=== Raw data ===
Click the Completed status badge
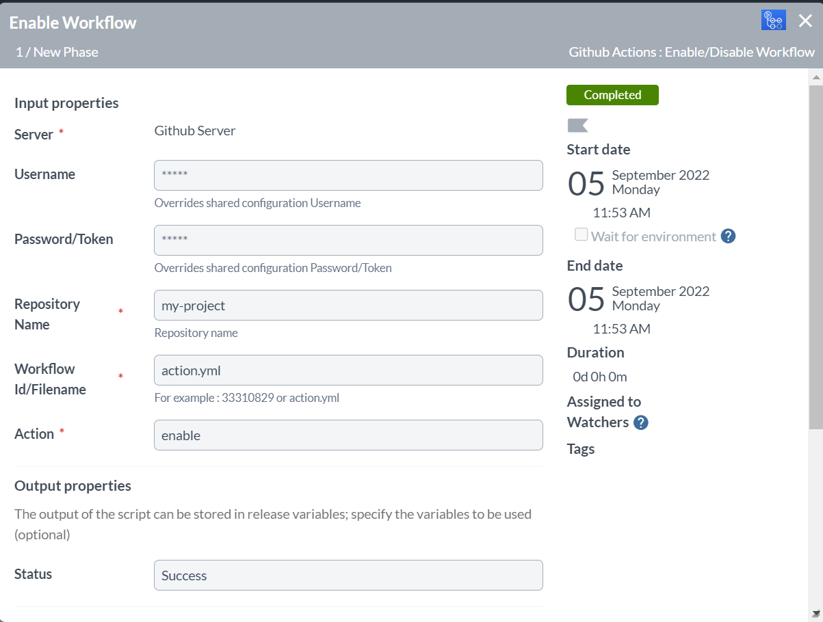This screenshot has height=622, width=823. click(612, 95)
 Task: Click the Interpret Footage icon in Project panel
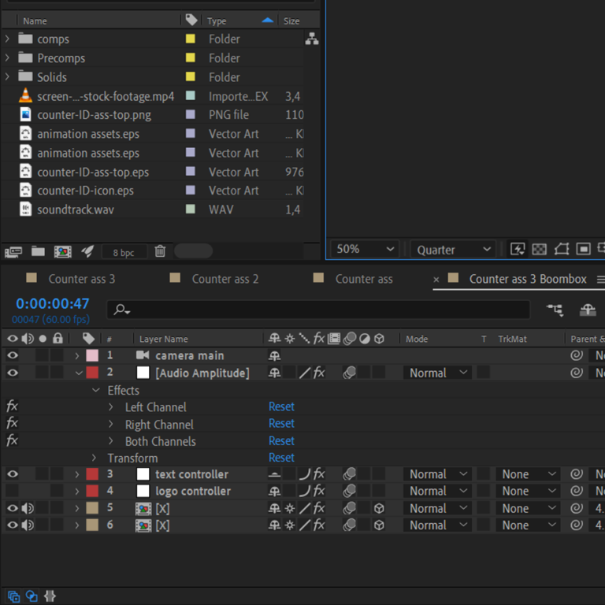coord(13,251)
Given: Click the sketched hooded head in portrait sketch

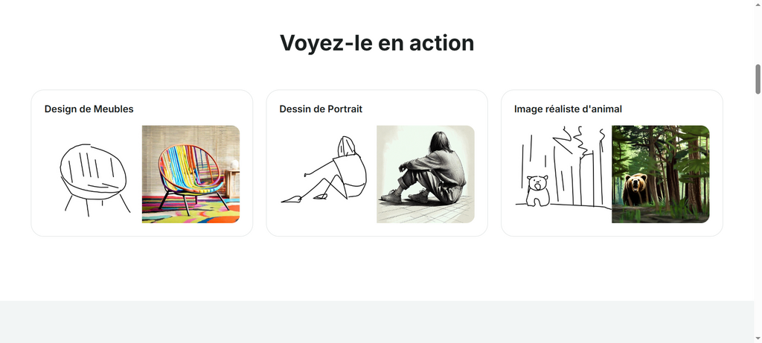Looking at the screenshot, I should [x=347, y=147].
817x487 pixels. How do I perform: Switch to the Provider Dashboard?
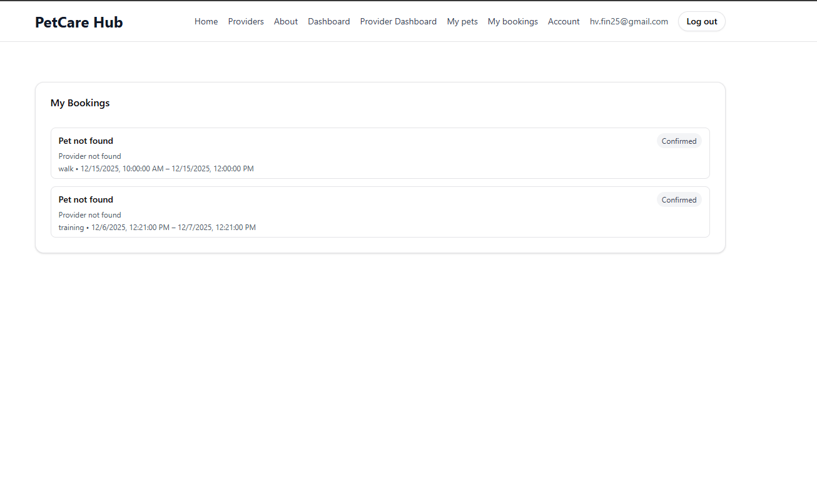[x=398, y=21]
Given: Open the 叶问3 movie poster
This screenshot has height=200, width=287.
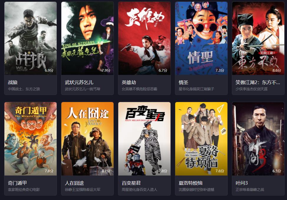Looking at the screenshot, I should [x=258, y=139].
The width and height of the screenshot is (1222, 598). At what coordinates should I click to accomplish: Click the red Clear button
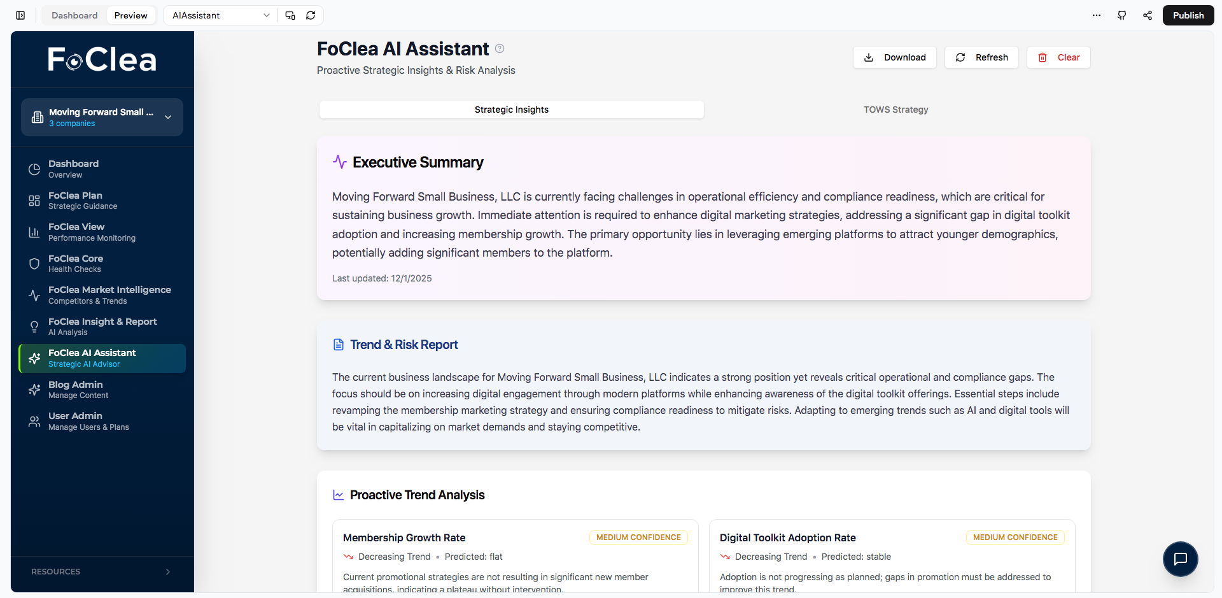pyautogui.click(x=1058, y=57)
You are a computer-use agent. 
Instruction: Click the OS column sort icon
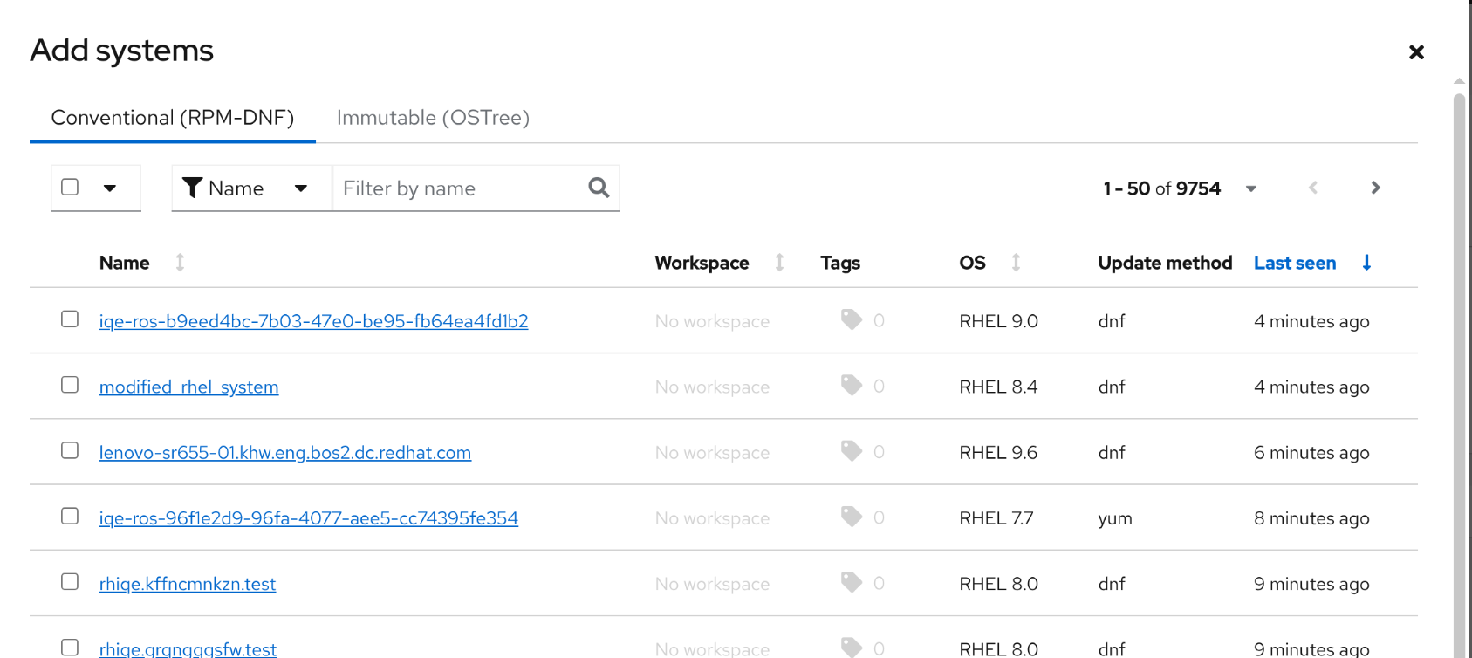pos(1016,263)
===
Each record must be returned exactly as it stands, and the images omitted.

Click the Completed status badge
This screenshot has height=622, width=823. click(612, 95)
 Task: Click the Interpret Footage icon in Project panel
coord(13,251)
Given: Click the sketched hooded head in portrait sketch

Looking at the screenshot, I should [x=347, y=147].
817x487 pixels. How do I perform: Switch to the Provider Dashboard?
[x=398, y=21]
Given: Open the 叶问3 movie poster
This screenshot has height=200, width=287.
Looking at the screenshot, I should [x=258, y=139].
The width and height of the screenshot is (1222, 598). At what coordinates should I click to accomplish: Click the red Clear button
pyautogui.click(x=1058, y=57)
You are a computer-use agent. 
Instruction: Click the OS column sort icon
pos(1016,263)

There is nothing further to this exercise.